↓↓↓
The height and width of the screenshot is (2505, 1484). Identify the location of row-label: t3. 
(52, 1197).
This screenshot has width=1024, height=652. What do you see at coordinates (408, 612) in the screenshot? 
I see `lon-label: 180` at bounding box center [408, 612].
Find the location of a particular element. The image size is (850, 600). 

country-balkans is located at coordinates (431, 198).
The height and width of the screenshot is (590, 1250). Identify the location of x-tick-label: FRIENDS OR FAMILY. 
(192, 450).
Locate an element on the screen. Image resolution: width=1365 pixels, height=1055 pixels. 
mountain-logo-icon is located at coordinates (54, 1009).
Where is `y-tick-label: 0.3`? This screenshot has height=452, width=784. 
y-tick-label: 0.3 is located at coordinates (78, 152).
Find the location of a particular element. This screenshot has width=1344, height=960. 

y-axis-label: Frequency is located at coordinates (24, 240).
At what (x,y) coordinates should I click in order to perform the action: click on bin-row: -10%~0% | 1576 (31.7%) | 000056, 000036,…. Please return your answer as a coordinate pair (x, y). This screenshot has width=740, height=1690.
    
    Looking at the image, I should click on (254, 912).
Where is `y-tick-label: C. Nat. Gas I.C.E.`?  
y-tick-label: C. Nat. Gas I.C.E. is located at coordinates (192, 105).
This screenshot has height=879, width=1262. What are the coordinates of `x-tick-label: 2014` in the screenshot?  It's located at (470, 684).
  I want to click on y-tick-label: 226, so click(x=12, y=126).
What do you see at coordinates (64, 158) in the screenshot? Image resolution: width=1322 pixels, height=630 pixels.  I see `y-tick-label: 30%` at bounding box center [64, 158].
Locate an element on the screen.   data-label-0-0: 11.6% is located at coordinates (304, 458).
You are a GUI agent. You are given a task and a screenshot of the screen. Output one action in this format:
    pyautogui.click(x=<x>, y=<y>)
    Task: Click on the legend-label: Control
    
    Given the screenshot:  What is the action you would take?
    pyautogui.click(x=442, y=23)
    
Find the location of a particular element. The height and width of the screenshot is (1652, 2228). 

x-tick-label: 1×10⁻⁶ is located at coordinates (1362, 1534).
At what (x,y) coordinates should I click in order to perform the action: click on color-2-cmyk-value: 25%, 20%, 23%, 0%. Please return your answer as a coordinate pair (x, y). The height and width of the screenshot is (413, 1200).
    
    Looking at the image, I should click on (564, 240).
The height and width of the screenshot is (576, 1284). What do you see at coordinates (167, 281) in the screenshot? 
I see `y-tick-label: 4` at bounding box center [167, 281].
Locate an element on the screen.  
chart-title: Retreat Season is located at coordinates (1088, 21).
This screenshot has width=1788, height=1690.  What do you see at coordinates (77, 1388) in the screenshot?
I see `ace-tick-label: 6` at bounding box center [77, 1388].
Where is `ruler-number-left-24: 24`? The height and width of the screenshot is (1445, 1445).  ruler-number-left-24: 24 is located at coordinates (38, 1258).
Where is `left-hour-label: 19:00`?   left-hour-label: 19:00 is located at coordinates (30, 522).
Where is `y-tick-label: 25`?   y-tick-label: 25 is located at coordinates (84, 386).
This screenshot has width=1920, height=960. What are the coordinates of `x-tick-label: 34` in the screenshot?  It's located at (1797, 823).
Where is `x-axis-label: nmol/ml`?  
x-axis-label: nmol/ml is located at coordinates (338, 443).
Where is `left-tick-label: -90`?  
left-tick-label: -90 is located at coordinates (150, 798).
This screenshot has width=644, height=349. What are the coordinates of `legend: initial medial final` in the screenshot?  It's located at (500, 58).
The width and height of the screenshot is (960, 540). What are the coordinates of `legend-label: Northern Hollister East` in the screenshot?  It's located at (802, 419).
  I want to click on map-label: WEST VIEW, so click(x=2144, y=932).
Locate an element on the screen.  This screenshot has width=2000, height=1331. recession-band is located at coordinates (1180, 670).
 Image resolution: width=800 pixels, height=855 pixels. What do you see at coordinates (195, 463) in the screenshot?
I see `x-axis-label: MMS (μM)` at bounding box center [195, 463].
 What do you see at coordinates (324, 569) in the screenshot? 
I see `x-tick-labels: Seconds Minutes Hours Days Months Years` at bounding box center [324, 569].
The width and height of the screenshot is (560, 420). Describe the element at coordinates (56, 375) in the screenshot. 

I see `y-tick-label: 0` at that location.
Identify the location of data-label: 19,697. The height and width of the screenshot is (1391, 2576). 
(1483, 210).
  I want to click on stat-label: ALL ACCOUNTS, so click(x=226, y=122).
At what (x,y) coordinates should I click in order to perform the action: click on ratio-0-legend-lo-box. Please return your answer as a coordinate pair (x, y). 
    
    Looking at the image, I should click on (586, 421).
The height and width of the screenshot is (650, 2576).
↑↑↑
#### [Activity]
Lay out the lines of the material between the line holding "coordinates (84, 386)." and the line holding "left-tick-label: -90 is", inclusive, as a Markdown table with the columns Row and Line, leaving out blank lines.

#### [Answer below]
| Row | Line |
|---|---|
| 1 | Where is `y-tick-label: 25`?   y-tick-label: 25 is located at coordinates (84, 386). |
| 2 | This screenshot has width=1920, height=960. What are the coordinates of `x-tick-label: 34` in the screenshot?  It's located at (1797, 823). |
| 3 | Where is `x-axis-label: nmol/ml`?   |
| 4 | x-axis-label: nmol/ml is located at coordinates (338, 443). |
| 5 | Where is `left-tick-label: -90`?   |
| 6 | left-tick-label: -90 is located at coordinates (150, 798). |